O vereador Hugo Santarém (PS) explicou, na reunião de 4 de dezembro, que existia um desiquilíbrio muito acentuado entre os custos do sistema e os dividendos retirados através da tarifa, tendo sido decidida fazer essa correcção através o Plano de Saneamento Financeiro. “Já fizemos essa aproximação o ano passado e este ano continuamos nesta linha da adequação entre o aquilo que são os custos e os proveitos”, disse.
“O custo do acesso ao serviço não deve ser superior a um indicador que é 0,5% do rendimento total das famílias, para haver uma boa taxa de acesso. Em 2016, este indicador rondava os 0,22% e, neste momento, com a proposta de tarifário que apresentamos fica em 0,35%, ainda abaixo daquilo que é o considerado como o limite para uma boa acessibilidade”, explicou.

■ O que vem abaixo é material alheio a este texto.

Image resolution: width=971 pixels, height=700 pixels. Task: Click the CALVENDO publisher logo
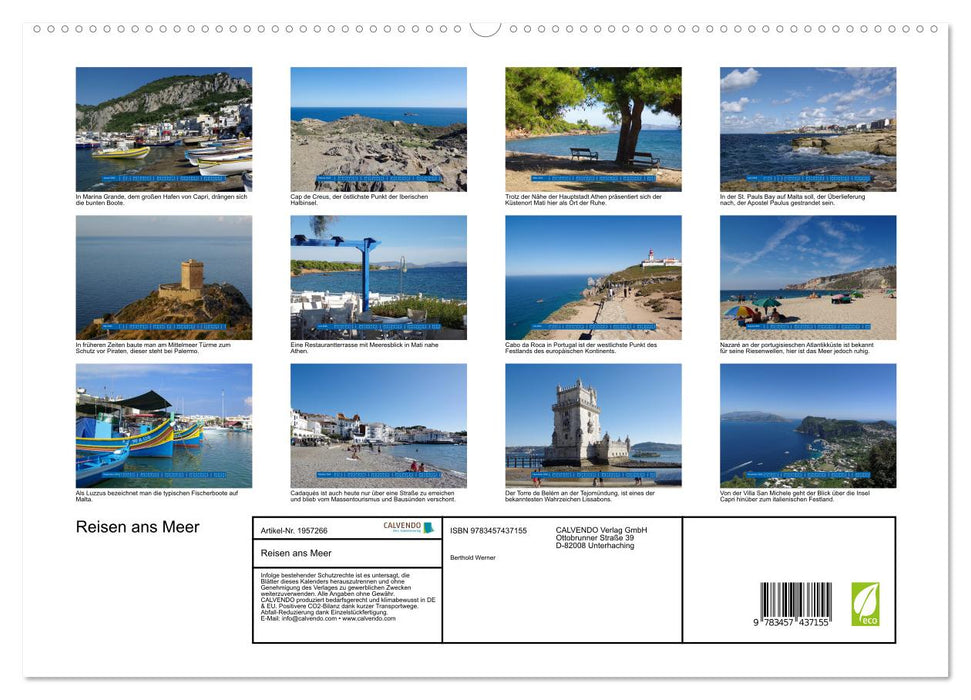coord(408,528)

Também a taxa de resíduos urbanos vai manter-se uma vez que tem sido possível adequar os custos aos proveitos, sendo que, em 2016, se registou uma poupança efectiva na ordem de 150 mil euros anuais. A vereadora Maria João Rodolfo, do movimento “Cidadãos por Alcanena” questionou se, com este descréscimo de custos, não era possível haver uma ligeira diminuição das tarifas para o consumidor doméstico. O vereador Hugo Santarém refere que os custos têm que ser iguais aos proveitos, sendo que há ainda um déficit de 200 mil euros a corrigir. “Com a receita que cobramos ainda não estamos a ganhar para o que gastamos”, explicou.